太陽系の惑星で地球に最も似ているとされる火星の現状と変化の歴史は、「地球の未来」を示す可能性があり、火星の気候変動の調査研究が注目を集めている。風と砂の作用は火星後期アマゾニアン紀以降の最も主要な地質営力で、火星表面に広く分布する風成地形を形成し、火星変化後期、近代気候環境の特徴、気候変動のプロセスを沈積によって記録した。しかし原位置、近距離の詳細で体系的な科学観測が不足していたため、火星の風と砂の発生過程や記録された古代気候に関する内容は非常に少ない。

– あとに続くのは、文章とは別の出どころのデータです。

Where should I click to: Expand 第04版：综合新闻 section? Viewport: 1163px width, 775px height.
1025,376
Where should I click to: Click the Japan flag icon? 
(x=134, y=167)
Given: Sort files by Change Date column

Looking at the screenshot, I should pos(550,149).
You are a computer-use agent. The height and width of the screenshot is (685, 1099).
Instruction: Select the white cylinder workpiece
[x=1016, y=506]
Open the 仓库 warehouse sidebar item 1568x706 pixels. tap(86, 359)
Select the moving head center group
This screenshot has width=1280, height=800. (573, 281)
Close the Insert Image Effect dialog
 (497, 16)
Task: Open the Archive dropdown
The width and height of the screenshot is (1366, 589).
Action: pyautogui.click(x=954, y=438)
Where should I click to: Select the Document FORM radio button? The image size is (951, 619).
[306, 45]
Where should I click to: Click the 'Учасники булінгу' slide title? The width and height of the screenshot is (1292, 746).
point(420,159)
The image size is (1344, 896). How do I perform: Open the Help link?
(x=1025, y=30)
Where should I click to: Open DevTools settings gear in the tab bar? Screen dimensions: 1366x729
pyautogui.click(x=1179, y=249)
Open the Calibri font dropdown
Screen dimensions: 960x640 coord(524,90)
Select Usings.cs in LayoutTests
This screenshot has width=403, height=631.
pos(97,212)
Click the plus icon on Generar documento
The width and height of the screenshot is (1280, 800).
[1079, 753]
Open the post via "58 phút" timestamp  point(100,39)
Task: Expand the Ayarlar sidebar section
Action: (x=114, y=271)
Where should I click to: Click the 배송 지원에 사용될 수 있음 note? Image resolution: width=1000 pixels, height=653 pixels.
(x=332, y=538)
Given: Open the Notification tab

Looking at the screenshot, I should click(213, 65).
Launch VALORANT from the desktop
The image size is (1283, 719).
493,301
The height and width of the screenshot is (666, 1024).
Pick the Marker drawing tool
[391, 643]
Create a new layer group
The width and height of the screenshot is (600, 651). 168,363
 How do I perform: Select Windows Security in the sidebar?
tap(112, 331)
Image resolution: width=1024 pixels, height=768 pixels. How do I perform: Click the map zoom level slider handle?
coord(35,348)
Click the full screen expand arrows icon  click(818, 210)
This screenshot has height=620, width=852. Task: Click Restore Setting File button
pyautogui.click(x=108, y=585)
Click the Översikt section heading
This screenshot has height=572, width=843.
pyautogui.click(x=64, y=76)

中国科学院国家天文台の李春来氏のチームはこの問題に焦点を当て、中国科学院地質・地球物理研究所の郭正堂氏のチーム、中国科学院青蔵高原(チベット高原)研究所、ブラウン大学、天問1号ミッションプロジェクトチームと共同で、火星ユートピア平原南部の豊富な風成地形に焦点を当て、火星周回機の高分解能カメラ、火星探査車の地形カメラ、マルチスペクトルカメラ、表面成分検出器、気象測定装置などを利用し、高分解能リモートセンシングと近距離・原位置の共同探査を行った。砂丘の形態、表面構造、物質成分などの情報を抽出し、それが示す風向きと形成期を分析。着陸エリアの風向きに大きな変化が生じたことを示す堆積シーケンスの証拠を発見した。そして、これが火星中・高緯度に分布するクリオコナイト層の記録と高い一致性を示し、祝融号着陸エリアが風向きの変化を特徴とする2つの主な気候段階を経たことを明らかにした。風向きが北東から北西へと70度近く変化し、風による砂の堆積がバルハン砂丘から縦方向砂州に変化した。この気候の変化は、今から約40万年前の火星最終氷期の終了時に発生した。自転軸の傾斜角の変化により、火星の中・低緯度から極地にかけて「氷期-間氷期」という火星全体の気候変動が発生した可能性がある。